What you will do:
Read the entries below and pull out each line with the string "computer".

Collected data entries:
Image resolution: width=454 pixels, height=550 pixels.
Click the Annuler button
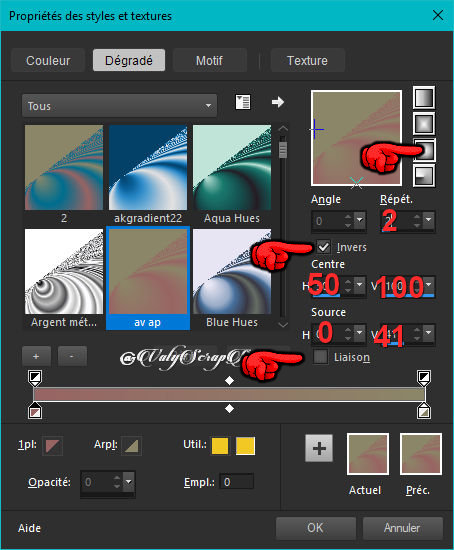pyautogui.click(x=402, y=528)
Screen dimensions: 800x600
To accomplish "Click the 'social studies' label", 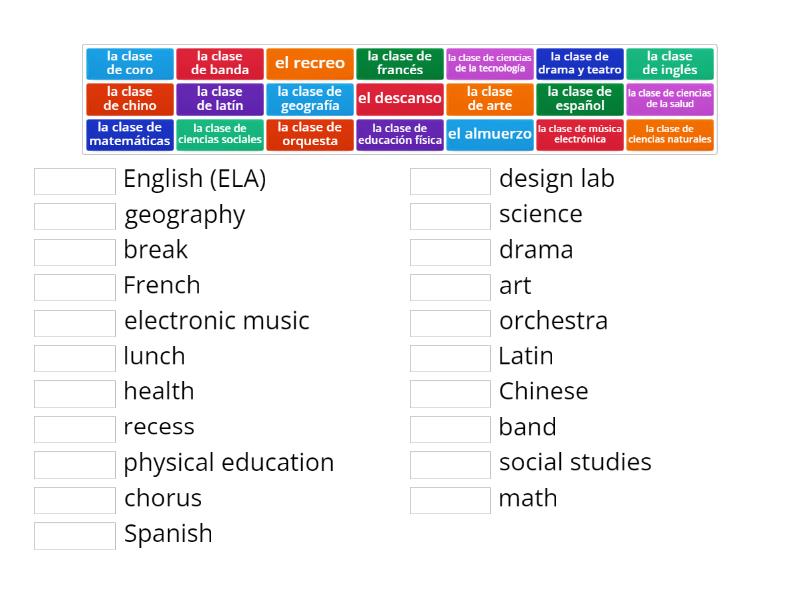I will pyautogui.click(x=575, y=463).
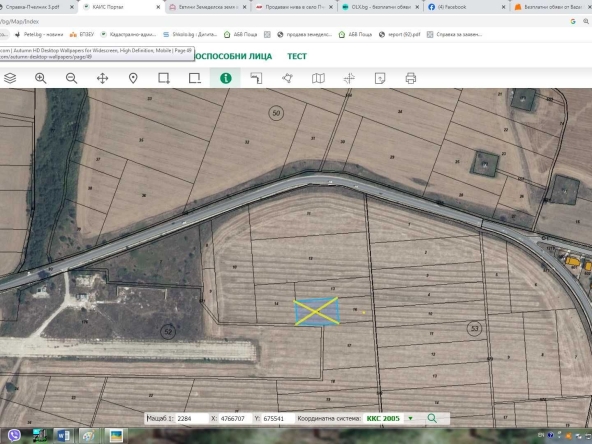Toggle the info identify tool
This screenshot has height=444, width=592.
(225, 78)
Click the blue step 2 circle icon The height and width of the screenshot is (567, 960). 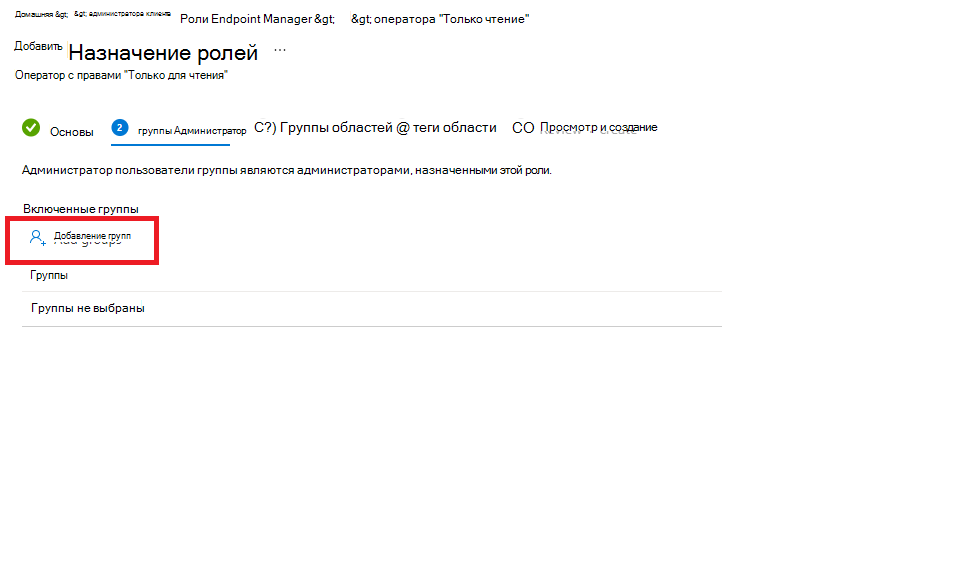click(x=119, y=127)
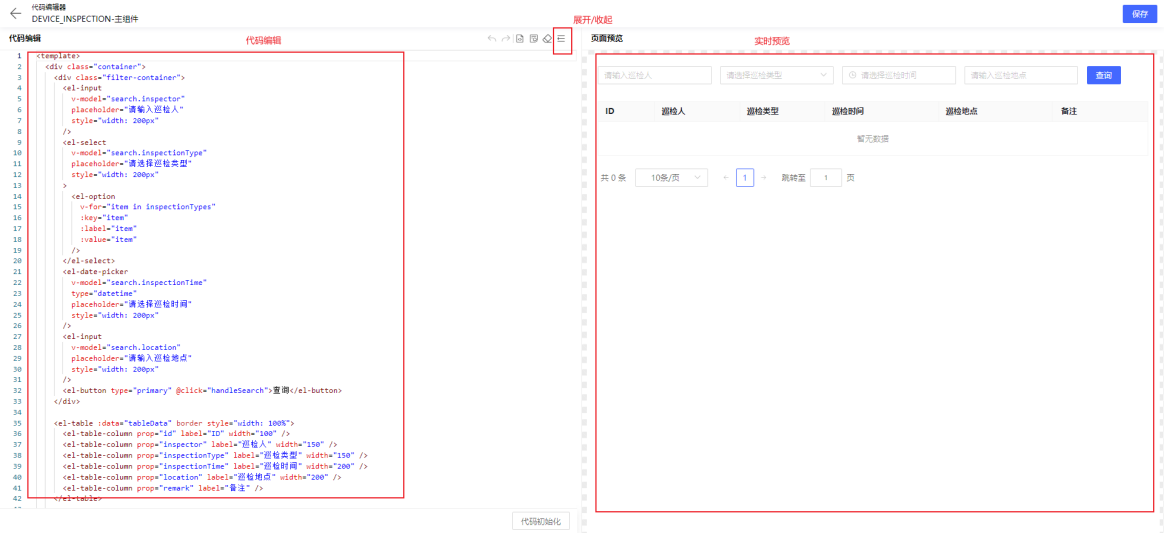Open the 10条/页 page size dropdown

click(x=671, y=177)
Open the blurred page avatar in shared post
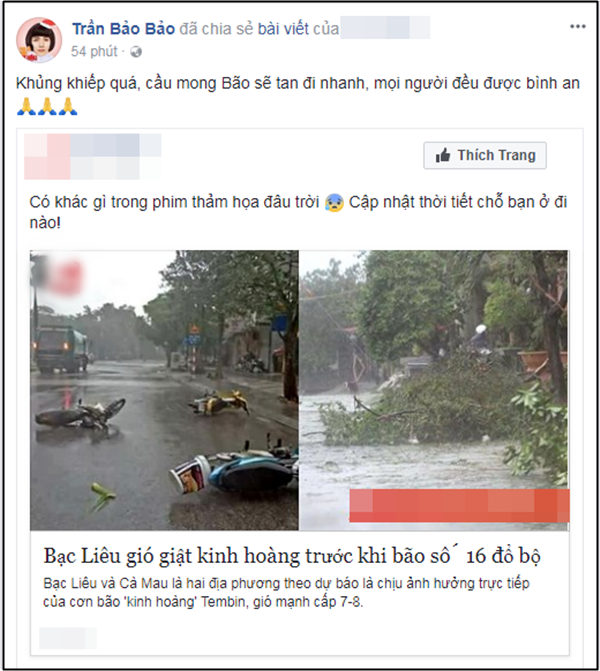 [47, 156]
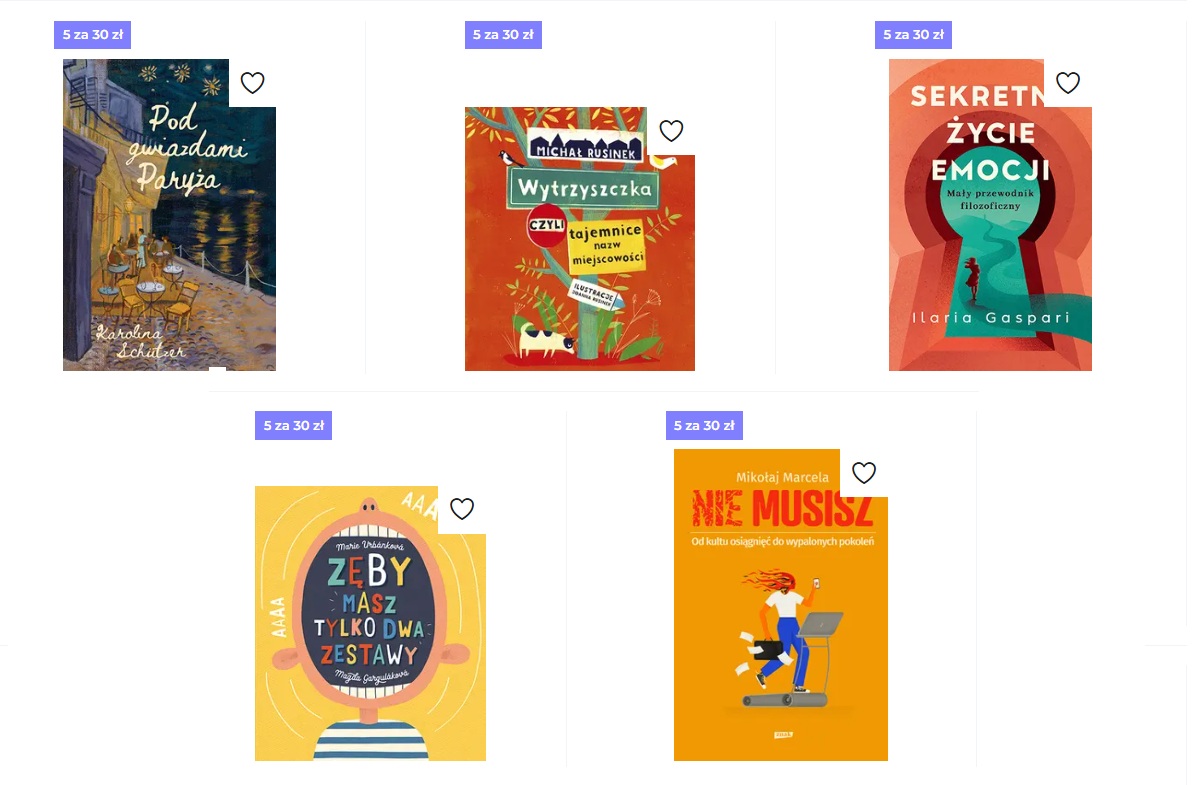The image size is (1194, 785).
Task: Select 5 za 30 zł tag above Sekretne życie
Action: click(x=913, y=34)
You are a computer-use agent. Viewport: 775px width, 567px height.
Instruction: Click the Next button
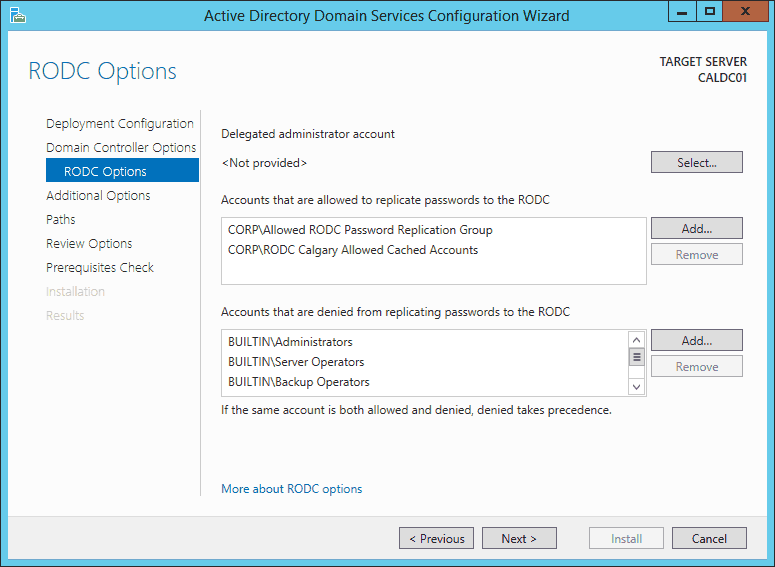point(519,538)
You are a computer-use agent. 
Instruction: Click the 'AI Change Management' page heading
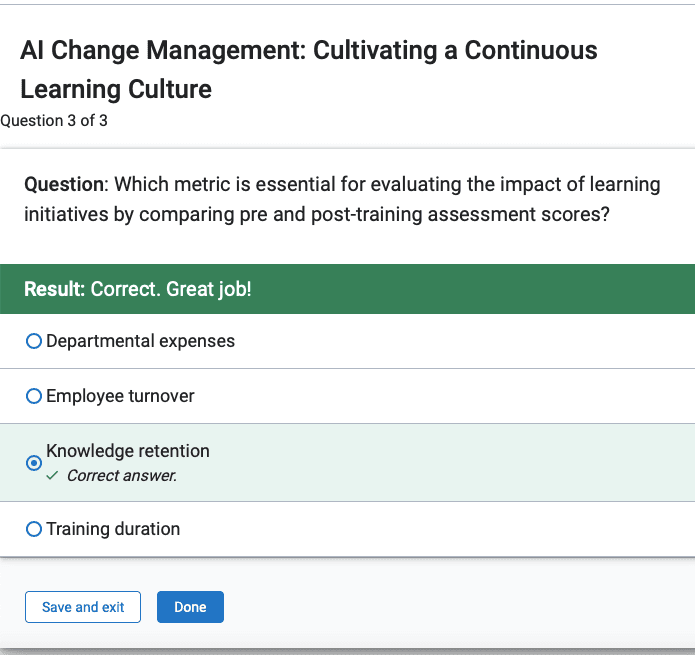click(163, 50)
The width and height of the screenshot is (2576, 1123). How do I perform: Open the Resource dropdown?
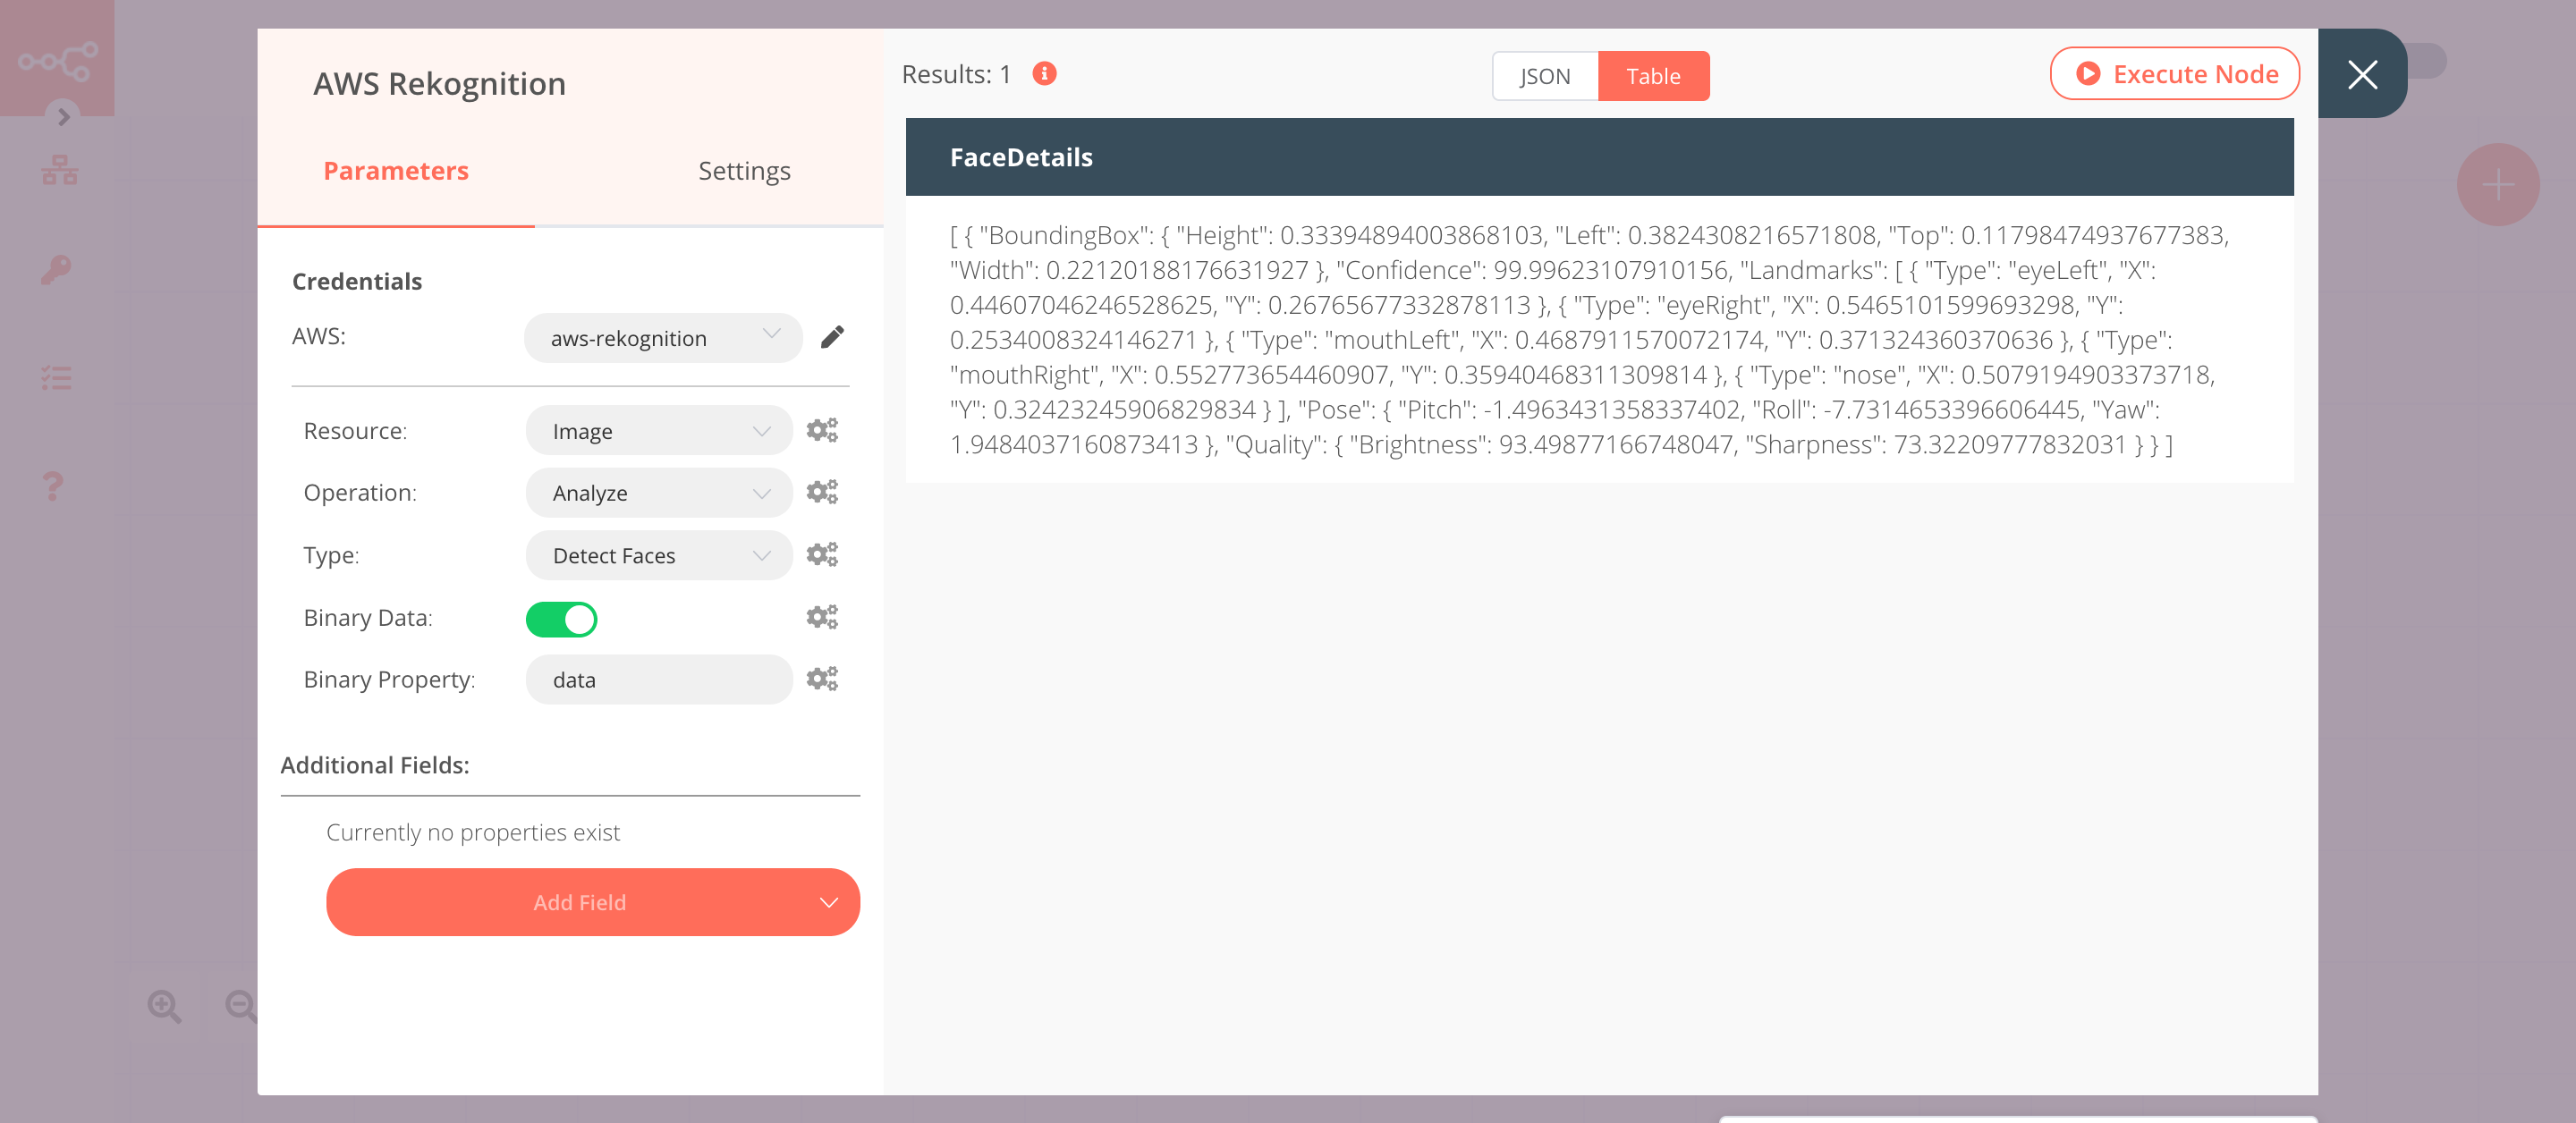[657, 430]
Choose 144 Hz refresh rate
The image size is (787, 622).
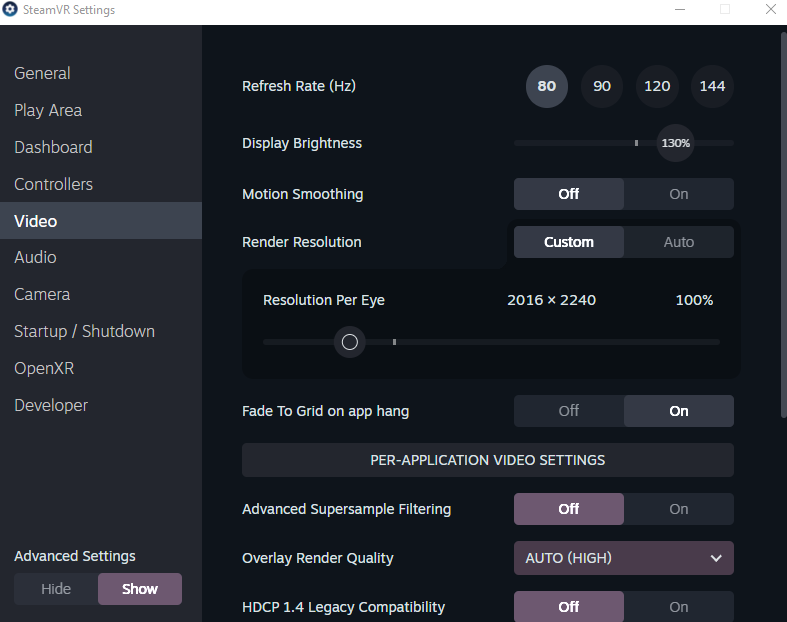[712, 86]
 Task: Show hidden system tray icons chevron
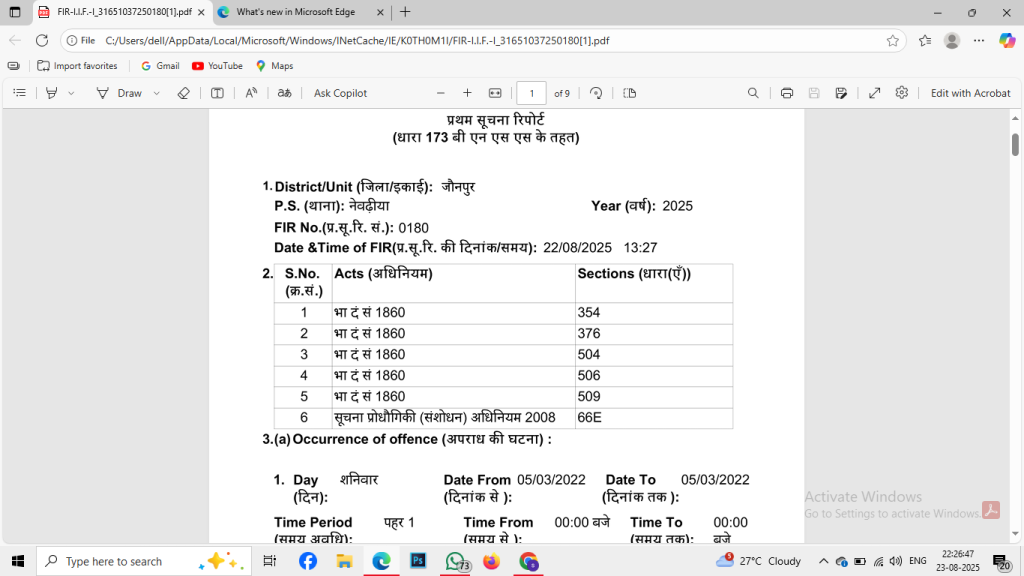[x=823, y=561]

The completed task:
You are a computer-use agent. Viewport: 775px width, 567px height.
You are a computer-use agent. 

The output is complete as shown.